Riportiamo la recensione di Paolo Mereghetti, apparsa sul Corriere della Sera del 5 Aprile 2016

Matteo Rovere cambia pelle e ambizioni: non più il ritratto psicologico di una condizione esistenziale (e di un pubblico che voglia rispecchiarvisi) ma un film dichiaratamente di genere dove il melodramma è temperato da abbondanti dosi di adrenalina. La storia di un riscatto impossibile e quasi neppur cercato che però si impone nelle cose e costringe il protagonista a farsi carico delle proprie azioni e delle proprie scelte. Dopo una prima parte quasi «illustrativa», dove il film cerca di raccontare allo spettatore la tempra di Giulia, l’autodistruttività di Loris, la fragilità di Nico e soprattutto la tensione sportiva delle gare Gran Turismo, la sceneggiatura scommette tutto sul percorso di riscatto dell’ex pilota e sulla sua capacità di trasmettere alla sorella la propria abilità e la propria esperienza.
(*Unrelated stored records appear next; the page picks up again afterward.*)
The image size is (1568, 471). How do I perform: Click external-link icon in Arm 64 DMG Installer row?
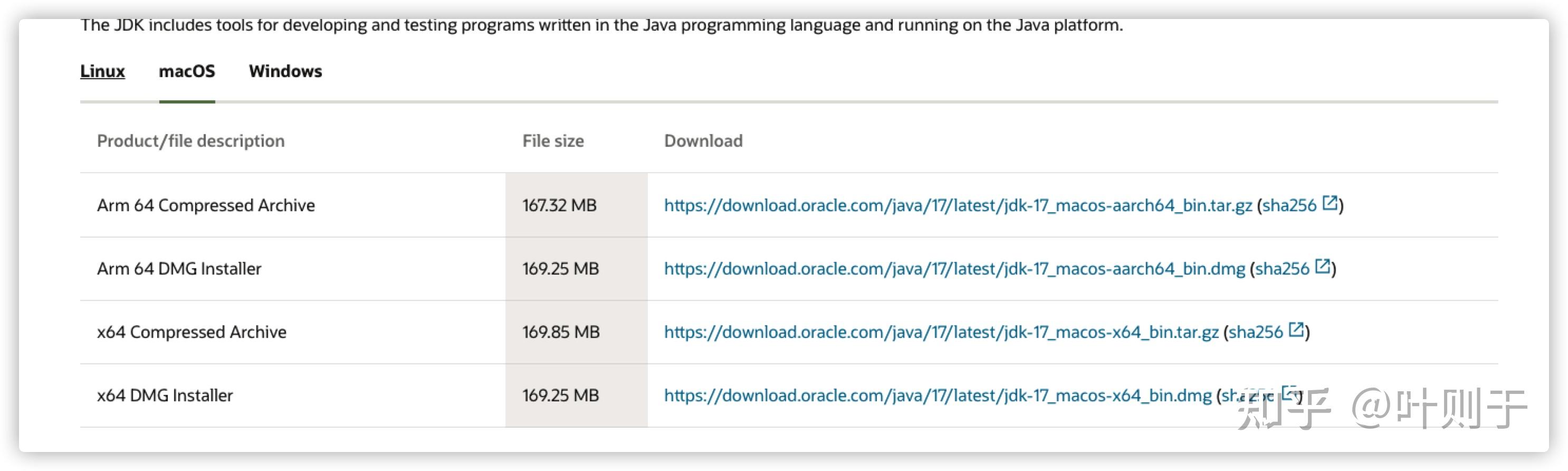(x=1322, y=266)
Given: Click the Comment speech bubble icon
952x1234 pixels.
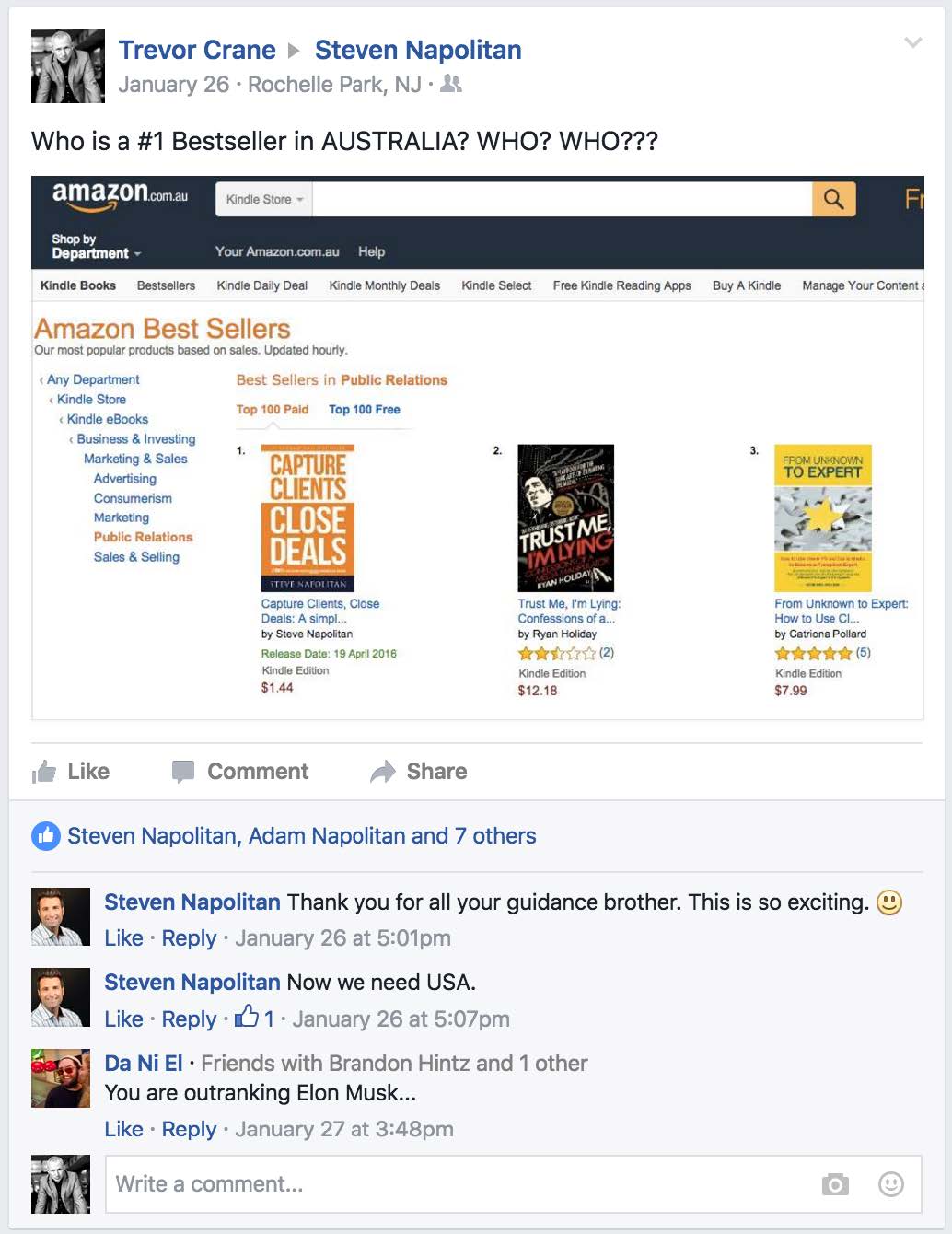Looking at the screenshot, I should [x=183, y=772].
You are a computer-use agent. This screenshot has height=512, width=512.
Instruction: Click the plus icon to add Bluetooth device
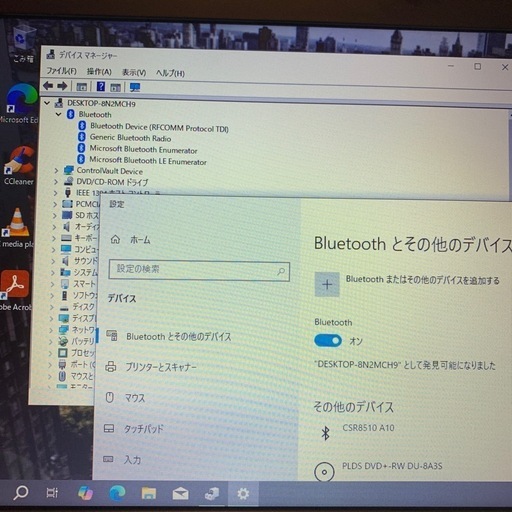click(x=327, y=284)
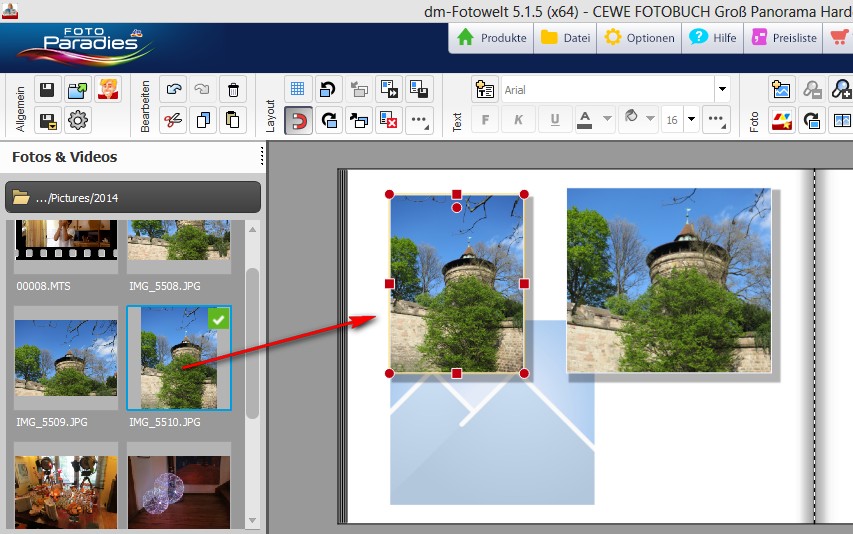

È il cuore del film, quello che dovrebbe imprimere la svolta emotiva al racconto, ma è anche quello che mette in evidenza il divario di qualità tra l’interpretazione e la regia. O meglio: tra l’impegno messo nel costruire il personaggio di Loris e quello riservato alla messa in scena. Da quando lo spettatore fa la conoscenza di Loris, appare evidente che tutto il resto è destinato (quasi) a scomparire. Accorsi si mette in gioco come ultimamente non aveva più fatto, con uno scrupolo di realismo non molto comune nel cinema italiano. A volte forse con un po’ di autocompiacimento di troppo ma comunque prendendo sulle spalle il film e la sua carica emotiva.

L’esordiente Matilda De Angelis si ferma a una scontata dimostrazione di rabbiosa testardaggine e il Tonino di Paolo Graziosi viene presto dimenticato (mentre forse la sceneggiatura avrebbe potuto sfruttarlo meglio). A bilanciare la prova di Accorsi ci sono solo le riprese delle gare automobilistiche, piuttosto ripetitive per definizione. Ci sarebbe voluto un altro tipo di messa in scena, probabilmente, più attenta a dare spessore e concretezza a tutti i personaggi e non solo ad Accorsi, capace magari di raccontare meglio il mondo delle gare. E scavare un po’ di più nella psicologia di Giulia tanto da farne una reale coprotagonista e non solo la sfumata figura di sfondo cui è ridotta. Ci sarebbe stato, forse, il bisogno di guardare con più attenzione chi quella strada l’aveva già battuta (un esempio per tutti: The Fighter di David O. Russell) per riflettere sul necessario equilibrio tra le componenti, tra le gare e la vita, tra le ambizioni e i risultati. Così resta soprattutto il volonteroso tentativo di percorrere una strada insolita per le produzioni italiane, l’aver ritrovato un attore che sembrava smarrito dietro a ruoli troppo ripetitivi e l’ambizione di un cinema alla ricerca di una chiave realistica che sia lontana da tanti luoghi comuni.”